Regular articleGlobalised vs averaged: Bias and ranking performance on the author level
Introduction
Citation metrics constitute a key tool in scientometrics and play an increasingly important role in the evaluation of researchers (Bornmann, 2017). To enable fair evaluations, it is a de facto requirement that metrics are field and time normalised (Waltman, 2016). On the paper level, a paper's actual score is usually compared to the expected score computed from a reference set comprising papers from the same field and published in the same year. Normalised paper impact scores may then be aggregated to define author-level impact metrics. Two aggregation approaches exist that use the actual and expected scores of papers. The first computes the average of each paper's ratio of actual and expected scores, which is often referred to as the ‘average of ratios’ or averaged approach (Waltman, 2016). The second divides the sum of an author's actual paper scores by the sum of the corresponding expected paper scores. The latter is also referred to as the ‘ratio of averages’ or globalised approach (Egghe & Rousseau, 1996). Opinions differ as to which approach is better suited or more appropriate for the evaluation of academic entities (Egghe & Rousseau, 1996; Lundberg, 2007; Moed, 2010; Waltman, van Eck, van Leeuwen, Visser, & van Raan, 2011a). In this paper we take a quantitative look at the differences between these two aggregation approaches.

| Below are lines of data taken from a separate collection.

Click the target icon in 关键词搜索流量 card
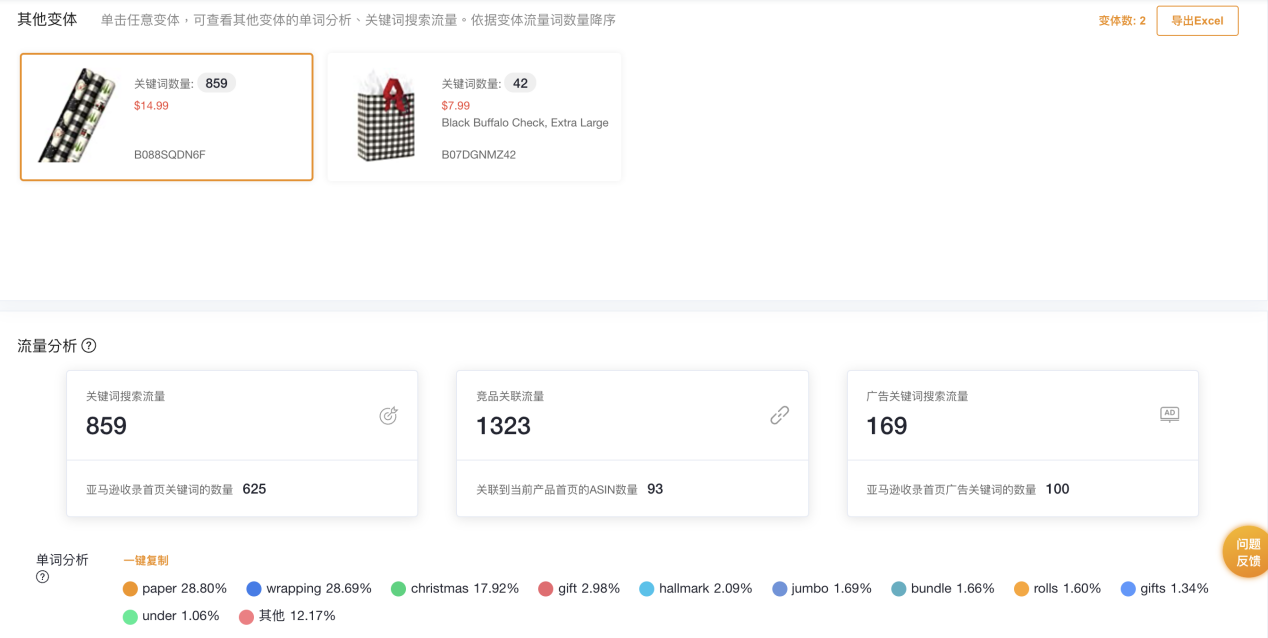This screenshot has width=1268, height=638. coord(388,416)
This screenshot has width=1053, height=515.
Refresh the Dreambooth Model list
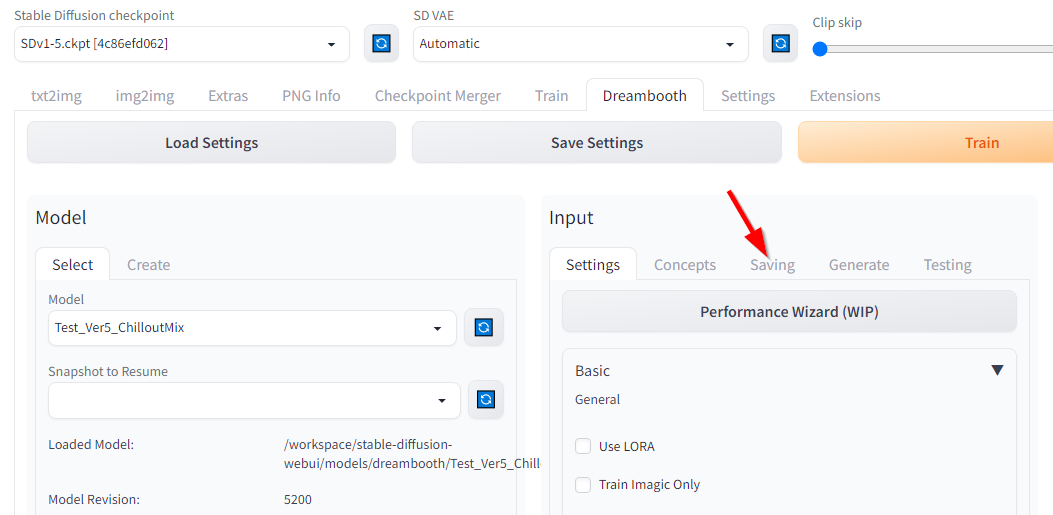point(484,328)
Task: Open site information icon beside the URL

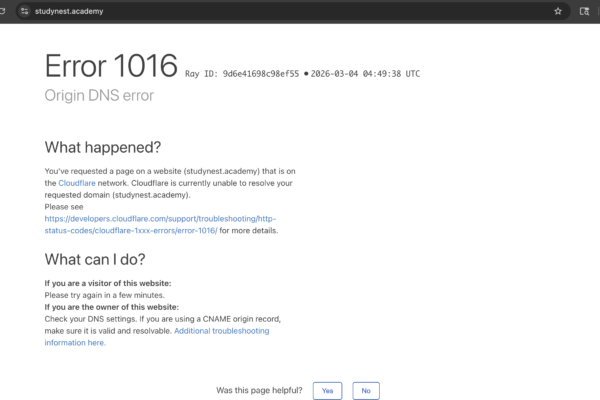Action: pyautogui.click(x=26, y=11)
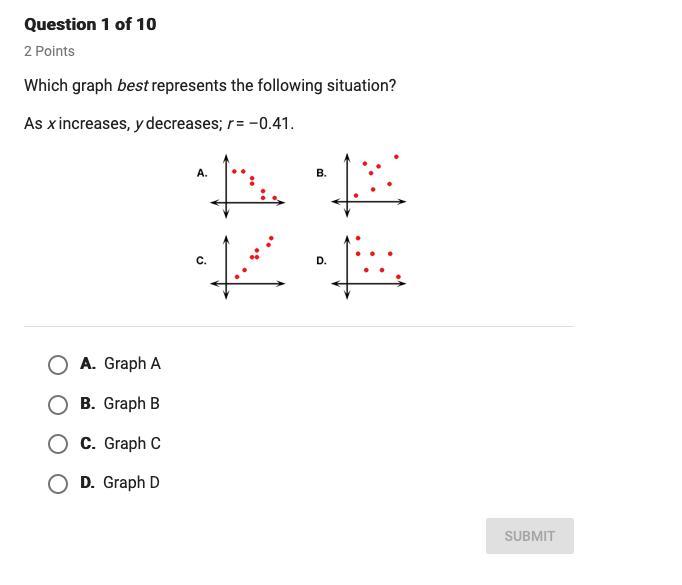682x585 pixels.
Task: Click scatter plot D with loose downward trend
Action: pos(369,266)
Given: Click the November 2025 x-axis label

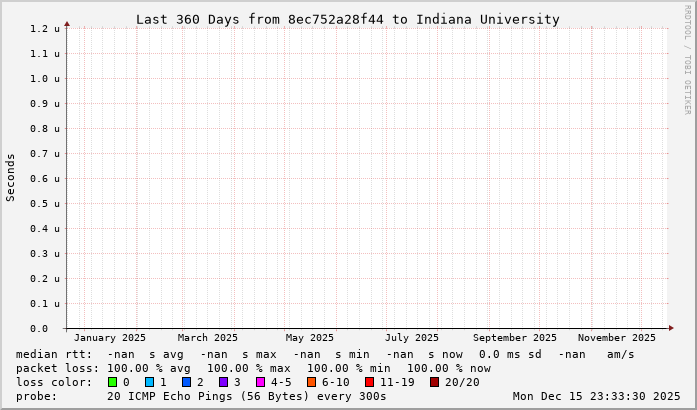Looking at the screenshot, I should pyautogui.click(x=617, y=338).
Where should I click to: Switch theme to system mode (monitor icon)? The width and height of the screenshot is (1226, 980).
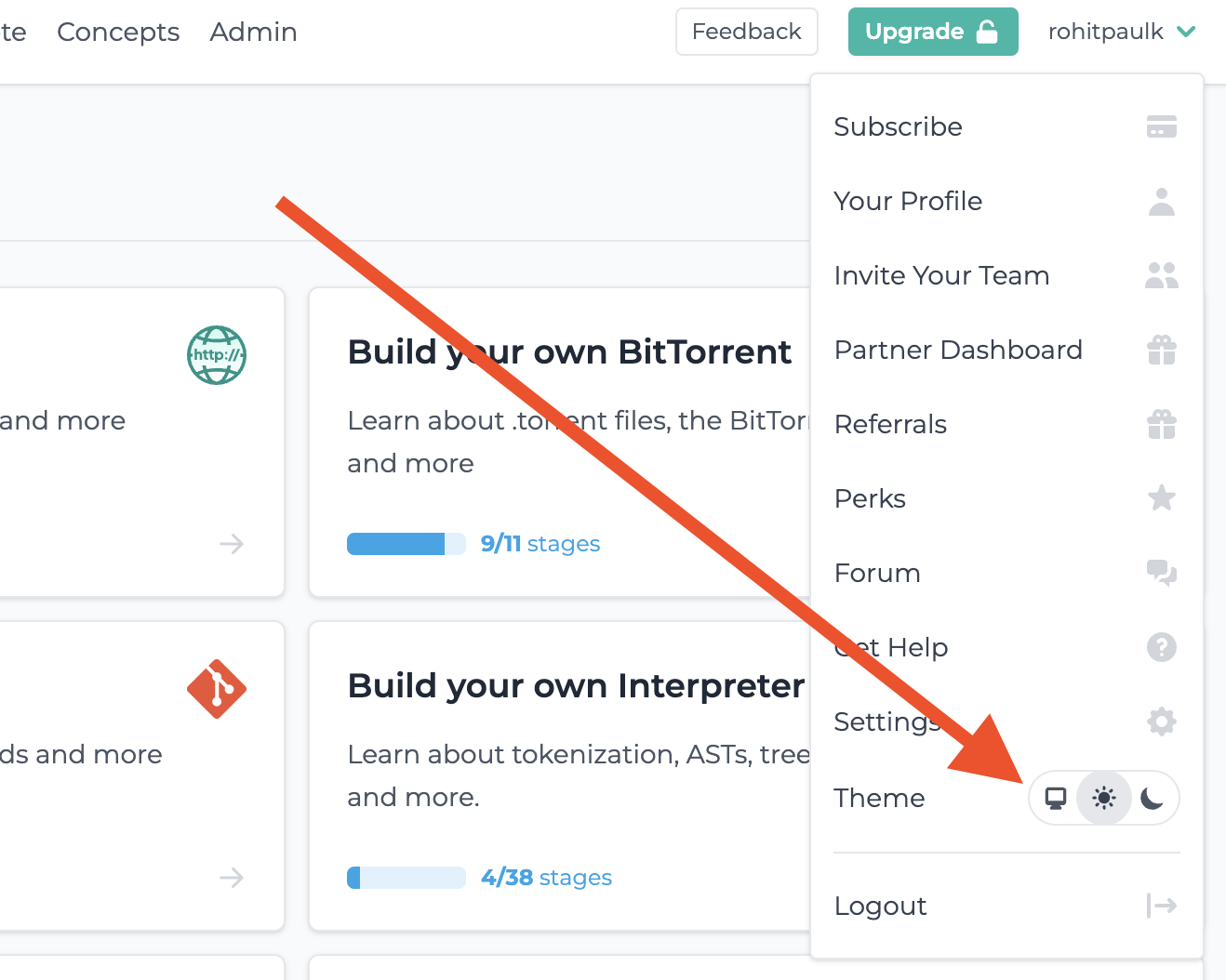1056,798
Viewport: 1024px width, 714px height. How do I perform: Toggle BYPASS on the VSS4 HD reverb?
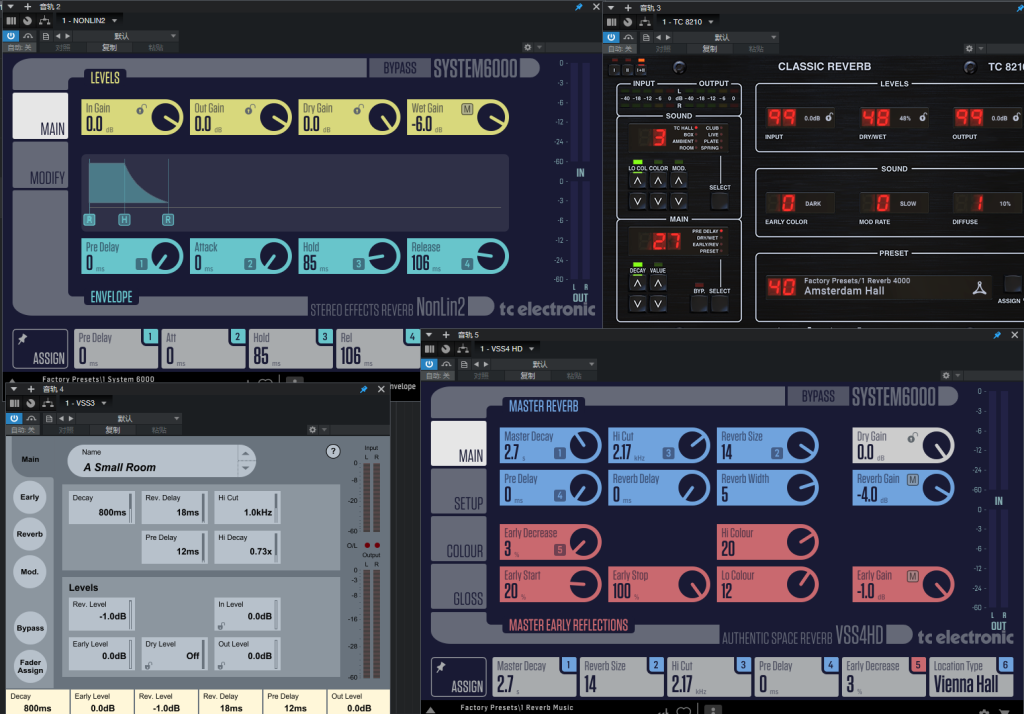coord(818,396)
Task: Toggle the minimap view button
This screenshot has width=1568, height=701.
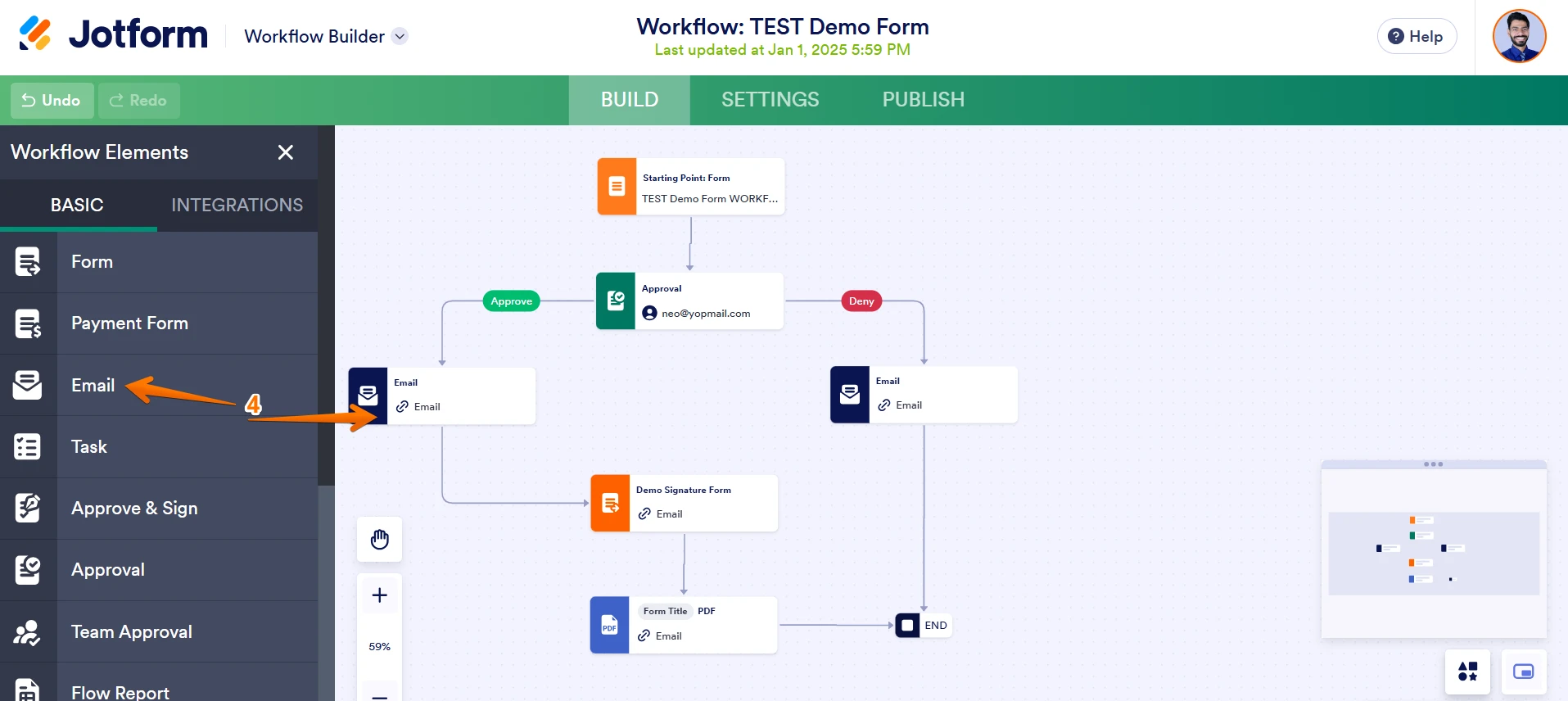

Since no gold standard for normalised metrics exists (Bornmann & Marx, 2018), we use a number of different paper-level impact metrics that use different normalisation strategies to overcome the bias introduced through varying citation potentials between research fields and time. For instance, we use mean-normalised citation scores where a paper's citation count is compared to the mean (expected) citation count of papers published in its field and in the same year (Lundberg, 2007; Radicchi, Fortunato, & Castellano, 2008). We also use a percentile metric where a paper is rated in terms of its percentile in the score distribution of papers in the same field and with the same publication year (Bornmann, Leydesdorff, & Mutz, 2013; Leydesdorff, Bornmann, Mutz, & Opthof, 2011). We also look at indirect metrics (Giuffrida, Abramo, & D’Angelo, 2018; Pinski & Narin, 1976) and a metric where a paper's co-cited papers (papers that are cited together with it) are used as the reference set to compute expected paper scores (Hutchins, Yuan, Anderson, & Santangelo, 2016).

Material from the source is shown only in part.